CALL shared.store_time_zone;
select now();
Hopefully you didn't get any errors and the correct time showed up.
Next you will need to modify the init_connect parameter in the DB Parameter Group that your RDS instance is using. You can do this in the RDS web console, through the API or the command line utility. If you use the command line it will look like this:
$ rds-modify-db-parameter-group PARAMGROUP --parameters "name=init_connect, value='CALL shared.store_time_zone', method=immediate"
If you do it through the web console then you just need to change the value of init_connect.
CALL shared.store_time_zone
Go back to your RDS instance in the web console and scroll the details pane down to the DB Parameter Group. It should say something like (applying) or (in-sync). Once it is (in-sync) go test everything out to make sure there are no problems.

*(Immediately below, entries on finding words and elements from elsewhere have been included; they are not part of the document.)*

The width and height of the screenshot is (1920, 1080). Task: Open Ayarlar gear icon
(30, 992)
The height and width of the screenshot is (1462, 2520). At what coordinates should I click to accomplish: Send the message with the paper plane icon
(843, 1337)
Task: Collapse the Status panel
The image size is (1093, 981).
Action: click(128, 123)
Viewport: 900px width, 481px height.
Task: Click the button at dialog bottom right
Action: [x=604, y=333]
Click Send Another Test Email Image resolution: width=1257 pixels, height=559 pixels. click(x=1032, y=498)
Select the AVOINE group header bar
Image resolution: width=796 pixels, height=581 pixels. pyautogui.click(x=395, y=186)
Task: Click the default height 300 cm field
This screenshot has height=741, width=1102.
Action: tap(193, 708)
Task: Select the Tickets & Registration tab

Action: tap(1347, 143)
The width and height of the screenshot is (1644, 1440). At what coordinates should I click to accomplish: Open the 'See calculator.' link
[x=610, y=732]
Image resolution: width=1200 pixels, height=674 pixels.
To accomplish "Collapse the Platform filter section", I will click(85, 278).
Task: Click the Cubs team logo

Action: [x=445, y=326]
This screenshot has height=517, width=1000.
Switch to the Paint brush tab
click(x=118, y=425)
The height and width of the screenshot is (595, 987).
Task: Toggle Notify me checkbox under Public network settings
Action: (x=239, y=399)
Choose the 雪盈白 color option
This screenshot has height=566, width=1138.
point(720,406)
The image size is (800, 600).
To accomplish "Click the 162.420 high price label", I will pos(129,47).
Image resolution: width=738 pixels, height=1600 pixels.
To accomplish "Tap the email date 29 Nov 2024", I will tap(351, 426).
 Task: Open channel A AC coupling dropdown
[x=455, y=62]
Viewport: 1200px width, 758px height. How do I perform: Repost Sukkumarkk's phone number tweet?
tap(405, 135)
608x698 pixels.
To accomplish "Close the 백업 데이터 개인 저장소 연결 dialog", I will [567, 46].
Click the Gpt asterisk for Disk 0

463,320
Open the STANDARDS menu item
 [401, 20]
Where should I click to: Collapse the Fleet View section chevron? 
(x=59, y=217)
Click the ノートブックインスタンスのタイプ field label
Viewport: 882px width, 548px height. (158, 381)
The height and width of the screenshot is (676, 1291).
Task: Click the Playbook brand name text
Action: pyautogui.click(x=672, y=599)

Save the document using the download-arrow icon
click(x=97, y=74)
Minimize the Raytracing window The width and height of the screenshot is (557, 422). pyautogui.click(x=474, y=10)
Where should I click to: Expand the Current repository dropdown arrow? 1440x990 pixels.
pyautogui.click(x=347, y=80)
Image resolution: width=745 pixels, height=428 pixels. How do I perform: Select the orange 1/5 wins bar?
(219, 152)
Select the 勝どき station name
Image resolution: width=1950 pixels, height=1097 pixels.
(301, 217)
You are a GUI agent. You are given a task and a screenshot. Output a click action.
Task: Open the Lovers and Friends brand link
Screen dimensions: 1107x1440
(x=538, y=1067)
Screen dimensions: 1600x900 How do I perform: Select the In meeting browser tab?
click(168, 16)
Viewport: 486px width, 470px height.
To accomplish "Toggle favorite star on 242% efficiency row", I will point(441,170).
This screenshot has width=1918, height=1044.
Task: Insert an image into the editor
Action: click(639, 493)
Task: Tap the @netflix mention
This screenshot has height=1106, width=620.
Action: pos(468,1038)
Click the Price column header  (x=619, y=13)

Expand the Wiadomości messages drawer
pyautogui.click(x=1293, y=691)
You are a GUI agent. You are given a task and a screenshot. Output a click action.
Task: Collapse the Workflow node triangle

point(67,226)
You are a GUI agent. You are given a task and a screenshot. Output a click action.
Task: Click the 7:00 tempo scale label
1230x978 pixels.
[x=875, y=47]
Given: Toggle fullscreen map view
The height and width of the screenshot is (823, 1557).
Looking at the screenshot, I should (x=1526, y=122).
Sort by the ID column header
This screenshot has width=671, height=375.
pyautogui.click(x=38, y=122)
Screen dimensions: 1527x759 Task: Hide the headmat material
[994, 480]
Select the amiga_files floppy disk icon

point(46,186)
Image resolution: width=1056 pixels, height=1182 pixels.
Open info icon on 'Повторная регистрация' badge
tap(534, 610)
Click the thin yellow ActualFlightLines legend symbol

If at this point you run into problems and need to roll things back then I recommend setting the init_connect value to something harmless like:
SET SESSION time_zone = '-00:00';
Setting it back to blank is impossible to do from the web console. See this thread for more details on why one can't restore the empty value for the DB parameter
#Thomas Paine's solution works for me except I had to user user() instead of current_user() as inside the context of init_connect current_user() returns the master RDS user. (By master I do not mean rdsadmin which is the real root user but the user created with the DB instance with most privileges.)